Reading and EOF on Win2K vs. OS X

I'm writing a book on Ruby for testers. The first example is writing a souped-up "tail -f" program that'll be useful for exploratory testing. Here's the very first implementation:

open_file = File.open('the-log')
loop do
   puts open_file.readlines
   sleep 1
end

This works on Windows (Win2K, Ruby 1.8.1). If another program is writing steadily to 'the-log', this program steadily prints out new lines.

It does not work on OS X (and, I'm guessing, other versions of Unix). Once readlines hits the end of file, it never returns anything but []. I believe this happens because readlines() eventually ends up in io.c/appendline and calls getc(3). Because feof(3), once set, is sticky until clearerr(3) is called, any additions to the file are ignored.

(sysread, which ends up calling read(2), avoids this consequence of stdio behavior.)

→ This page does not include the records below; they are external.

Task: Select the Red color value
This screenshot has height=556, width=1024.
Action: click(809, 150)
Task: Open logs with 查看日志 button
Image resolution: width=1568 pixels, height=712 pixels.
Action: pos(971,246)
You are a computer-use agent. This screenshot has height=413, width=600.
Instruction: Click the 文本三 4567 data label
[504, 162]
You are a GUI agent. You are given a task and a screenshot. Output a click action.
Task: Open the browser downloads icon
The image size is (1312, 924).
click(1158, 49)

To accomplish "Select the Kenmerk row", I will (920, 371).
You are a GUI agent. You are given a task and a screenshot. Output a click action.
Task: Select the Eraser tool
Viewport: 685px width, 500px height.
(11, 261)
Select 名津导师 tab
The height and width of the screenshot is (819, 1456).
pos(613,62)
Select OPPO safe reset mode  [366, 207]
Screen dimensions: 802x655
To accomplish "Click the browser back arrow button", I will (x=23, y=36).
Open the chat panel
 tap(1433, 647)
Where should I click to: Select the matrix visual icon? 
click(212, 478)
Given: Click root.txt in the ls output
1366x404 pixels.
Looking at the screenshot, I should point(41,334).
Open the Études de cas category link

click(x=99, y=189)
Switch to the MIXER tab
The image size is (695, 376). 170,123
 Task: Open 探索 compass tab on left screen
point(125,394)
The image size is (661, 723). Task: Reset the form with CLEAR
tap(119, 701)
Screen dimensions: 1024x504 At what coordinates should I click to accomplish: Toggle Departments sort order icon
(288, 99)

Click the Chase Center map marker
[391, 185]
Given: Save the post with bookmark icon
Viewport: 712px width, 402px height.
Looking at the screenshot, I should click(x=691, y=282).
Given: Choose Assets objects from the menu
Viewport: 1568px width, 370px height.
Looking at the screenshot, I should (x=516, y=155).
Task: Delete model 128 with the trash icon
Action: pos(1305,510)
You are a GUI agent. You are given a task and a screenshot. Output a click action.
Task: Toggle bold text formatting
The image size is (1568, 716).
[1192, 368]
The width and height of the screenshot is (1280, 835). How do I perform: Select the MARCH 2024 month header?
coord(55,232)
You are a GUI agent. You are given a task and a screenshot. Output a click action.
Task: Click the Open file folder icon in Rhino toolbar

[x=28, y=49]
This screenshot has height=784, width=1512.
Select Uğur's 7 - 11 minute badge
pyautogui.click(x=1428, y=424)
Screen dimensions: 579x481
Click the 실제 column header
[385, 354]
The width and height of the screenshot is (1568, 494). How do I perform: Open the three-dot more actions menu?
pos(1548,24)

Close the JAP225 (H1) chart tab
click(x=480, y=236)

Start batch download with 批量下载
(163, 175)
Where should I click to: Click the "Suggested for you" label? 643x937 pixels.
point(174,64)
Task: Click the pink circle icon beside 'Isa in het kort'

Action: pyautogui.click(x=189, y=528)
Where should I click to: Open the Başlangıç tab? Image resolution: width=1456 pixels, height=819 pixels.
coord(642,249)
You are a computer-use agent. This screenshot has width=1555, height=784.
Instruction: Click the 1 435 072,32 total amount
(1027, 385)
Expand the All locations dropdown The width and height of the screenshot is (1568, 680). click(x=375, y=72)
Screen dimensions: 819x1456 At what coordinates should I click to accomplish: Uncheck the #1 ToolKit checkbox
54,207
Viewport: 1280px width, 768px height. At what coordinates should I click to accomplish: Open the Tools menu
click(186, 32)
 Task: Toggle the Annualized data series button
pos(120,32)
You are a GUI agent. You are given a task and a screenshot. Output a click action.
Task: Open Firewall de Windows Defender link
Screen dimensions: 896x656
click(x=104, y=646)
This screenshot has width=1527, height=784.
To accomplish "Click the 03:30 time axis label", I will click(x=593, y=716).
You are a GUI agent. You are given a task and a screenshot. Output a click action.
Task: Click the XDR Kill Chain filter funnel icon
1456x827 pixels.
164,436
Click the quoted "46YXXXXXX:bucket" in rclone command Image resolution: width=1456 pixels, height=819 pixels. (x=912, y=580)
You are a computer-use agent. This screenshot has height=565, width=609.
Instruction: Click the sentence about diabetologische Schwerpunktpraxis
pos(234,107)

There's a workaround: do something that calls clearerr(3) by side effect. This is the first one I found, though there may be more:

  open_file.pos = open_file.pos

I don't want to have to explain that to a tester just learning programming. I can hide this inside a required file that overrides File#readlines, but it's still kludgy and some set of readers will discover the kludge quickly.

It doesn't seem like the behavior should be inconsistent on Unix and Windows - you can't write a portable program that depends on either behavior. Of the two behaviors, the Windows one seems better to me: it lets you do more things more easily.

An alternative would be to have an IO#clear_eof message. Because of the #ifdefness of io.c, that's a safer route.

RCR?

···

-----
Brian Marick, independent consultant
Mostly on agile methods with a testing slant
www.exampler.com, www.testing.com/cgi-bin/blog
Book in progress: www.exampler.com/book

To my recollection, 'tail' is written with 3 different strategies for different OSes. I do not believe a simple semantic change will fill the bill. It really is an application type function.
Dan

···

On May 6, 2005, at 12:21, Brian Marick wrote:

I'm writing a book on Ruby for testers. The first example is writing a souped-up "tail -f" program that'll be useful for exploratory testing. Here's the very first implementation:

open_file = File.open('the-log')
loop do
  puts open_file.readlines
  sleep 1
end

This works on Windows (Win2K, Ruby 1.8.1). If another program is writing steadily to 'the-log', this program steadily prints out new lines.

It does not work on OS X (and, I'm guessing, other versions of Unix). Once readlines hits the end of file, it never returns anything but . I believe this happens because readlines() eventually ends up in io.c/appendline and calls getc(3). Because feof(3), once set, is sticky until clearerr(3) is called, any additions to the file are ignored.

(sysread, which ends up calling read(2), avoids this consequence of stdio behavior.)

There's a workaround: do something that calls clearerr(3) by side effect. This is the first one I found, though there may be more:

  open_file.pos = open_file.pos

I don't want to have to explain that to a tester just learning programming. I can hide this inside a required file that overrides File#readlines, but it's still kludgy and some set of readers will discover the kludge quickly.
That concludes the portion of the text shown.